Check the material that follows for the word "will" and say how many lines contain it, with no other words.

## DATASET
__________

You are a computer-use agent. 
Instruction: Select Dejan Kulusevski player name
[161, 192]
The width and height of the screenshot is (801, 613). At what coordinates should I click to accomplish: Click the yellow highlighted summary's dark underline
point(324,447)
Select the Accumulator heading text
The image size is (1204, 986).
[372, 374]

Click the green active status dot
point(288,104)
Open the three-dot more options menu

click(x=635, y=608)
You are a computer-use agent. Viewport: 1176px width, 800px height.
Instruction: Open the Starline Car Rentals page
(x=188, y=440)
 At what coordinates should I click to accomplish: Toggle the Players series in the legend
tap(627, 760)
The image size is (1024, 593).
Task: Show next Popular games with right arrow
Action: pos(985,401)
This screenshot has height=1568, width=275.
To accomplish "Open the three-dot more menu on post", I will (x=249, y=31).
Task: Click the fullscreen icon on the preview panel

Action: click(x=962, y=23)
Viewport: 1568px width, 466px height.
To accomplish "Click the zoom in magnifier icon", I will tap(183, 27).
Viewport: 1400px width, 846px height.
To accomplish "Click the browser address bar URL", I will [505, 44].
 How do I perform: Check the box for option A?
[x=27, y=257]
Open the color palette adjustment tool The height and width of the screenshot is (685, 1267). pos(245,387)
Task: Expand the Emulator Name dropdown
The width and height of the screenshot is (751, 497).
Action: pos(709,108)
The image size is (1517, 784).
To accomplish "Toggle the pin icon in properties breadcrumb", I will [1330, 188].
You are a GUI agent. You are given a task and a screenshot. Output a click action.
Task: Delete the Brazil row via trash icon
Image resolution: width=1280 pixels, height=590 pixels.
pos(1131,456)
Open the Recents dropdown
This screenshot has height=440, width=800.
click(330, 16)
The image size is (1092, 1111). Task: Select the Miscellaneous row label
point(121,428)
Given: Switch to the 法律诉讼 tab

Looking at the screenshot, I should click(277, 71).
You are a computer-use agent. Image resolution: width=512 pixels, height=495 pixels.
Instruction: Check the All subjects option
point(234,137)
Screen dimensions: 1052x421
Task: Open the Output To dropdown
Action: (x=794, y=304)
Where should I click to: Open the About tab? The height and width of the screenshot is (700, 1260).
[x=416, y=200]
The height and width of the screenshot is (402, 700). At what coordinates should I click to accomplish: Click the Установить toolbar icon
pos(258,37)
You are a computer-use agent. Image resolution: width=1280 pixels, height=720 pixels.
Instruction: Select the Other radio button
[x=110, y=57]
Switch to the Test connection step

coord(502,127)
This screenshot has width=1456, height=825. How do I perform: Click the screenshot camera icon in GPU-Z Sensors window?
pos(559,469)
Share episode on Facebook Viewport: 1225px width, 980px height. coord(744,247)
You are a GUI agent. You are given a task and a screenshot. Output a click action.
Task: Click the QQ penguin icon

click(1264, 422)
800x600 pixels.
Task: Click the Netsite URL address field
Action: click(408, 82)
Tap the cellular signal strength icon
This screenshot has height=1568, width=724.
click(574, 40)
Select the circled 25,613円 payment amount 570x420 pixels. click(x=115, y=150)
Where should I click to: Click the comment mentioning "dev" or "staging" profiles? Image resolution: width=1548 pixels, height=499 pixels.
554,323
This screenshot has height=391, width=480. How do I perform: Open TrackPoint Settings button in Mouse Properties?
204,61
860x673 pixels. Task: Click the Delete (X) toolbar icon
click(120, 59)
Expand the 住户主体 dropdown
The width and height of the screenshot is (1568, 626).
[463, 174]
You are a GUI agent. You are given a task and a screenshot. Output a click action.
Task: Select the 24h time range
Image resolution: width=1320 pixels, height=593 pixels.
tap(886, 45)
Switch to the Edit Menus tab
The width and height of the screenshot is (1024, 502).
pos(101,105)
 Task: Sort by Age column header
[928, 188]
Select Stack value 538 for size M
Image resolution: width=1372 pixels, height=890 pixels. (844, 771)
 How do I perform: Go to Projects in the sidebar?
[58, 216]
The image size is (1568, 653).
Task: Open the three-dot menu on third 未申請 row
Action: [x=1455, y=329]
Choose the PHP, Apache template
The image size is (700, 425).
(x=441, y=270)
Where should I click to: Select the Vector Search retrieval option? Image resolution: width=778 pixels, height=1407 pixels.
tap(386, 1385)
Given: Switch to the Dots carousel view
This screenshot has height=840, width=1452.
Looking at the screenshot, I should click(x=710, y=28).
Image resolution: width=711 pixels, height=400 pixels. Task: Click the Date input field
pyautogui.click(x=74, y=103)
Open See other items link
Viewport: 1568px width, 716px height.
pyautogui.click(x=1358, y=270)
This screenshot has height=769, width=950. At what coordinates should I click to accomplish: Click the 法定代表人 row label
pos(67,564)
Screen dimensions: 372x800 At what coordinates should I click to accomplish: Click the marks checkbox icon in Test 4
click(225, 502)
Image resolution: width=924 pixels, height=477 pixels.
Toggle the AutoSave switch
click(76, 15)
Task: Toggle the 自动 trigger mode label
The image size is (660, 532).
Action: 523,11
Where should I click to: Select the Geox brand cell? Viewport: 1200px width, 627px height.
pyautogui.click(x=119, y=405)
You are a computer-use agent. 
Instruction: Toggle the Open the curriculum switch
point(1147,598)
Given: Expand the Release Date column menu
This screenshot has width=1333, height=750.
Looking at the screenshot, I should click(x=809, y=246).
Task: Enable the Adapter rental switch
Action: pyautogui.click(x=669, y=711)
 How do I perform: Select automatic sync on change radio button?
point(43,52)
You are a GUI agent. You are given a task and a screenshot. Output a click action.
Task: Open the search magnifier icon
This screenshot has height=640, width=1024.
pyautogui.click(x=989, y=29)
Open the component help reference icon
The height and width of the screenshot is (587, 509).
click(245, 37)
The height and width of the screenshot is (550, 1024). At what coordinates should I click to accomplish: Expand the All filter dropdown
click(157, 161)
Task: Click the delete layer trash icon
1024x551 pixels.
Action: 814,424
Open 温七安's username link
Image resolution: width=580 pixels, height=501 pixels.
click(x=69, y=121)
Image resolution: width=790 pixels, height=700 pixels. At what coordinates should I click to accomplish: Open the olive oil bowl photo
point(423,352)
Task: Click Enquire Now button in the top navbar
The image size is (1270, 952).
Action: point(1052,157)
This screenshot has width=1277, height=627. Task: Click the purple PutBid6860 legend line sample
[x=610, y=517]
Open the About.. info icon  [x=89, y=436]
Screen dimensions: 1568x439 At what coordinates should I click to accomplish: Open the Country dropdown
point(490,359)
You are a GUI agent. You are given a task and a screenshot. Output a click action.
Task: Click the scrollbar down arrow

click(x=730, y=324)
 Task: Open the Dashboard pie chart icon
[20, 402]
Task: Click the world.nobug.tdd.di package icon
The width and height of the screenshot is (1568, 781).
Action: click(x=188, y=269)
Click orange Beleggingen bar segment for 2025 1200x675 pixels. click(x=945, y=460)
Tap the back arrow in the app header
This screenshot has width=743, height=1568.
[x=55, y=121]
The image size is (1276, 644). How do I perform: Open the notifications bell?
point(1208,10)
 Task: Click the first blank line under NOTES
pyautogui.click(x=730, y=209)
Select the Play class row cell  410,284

__________

## OUTPUT FOR THIS TASK
4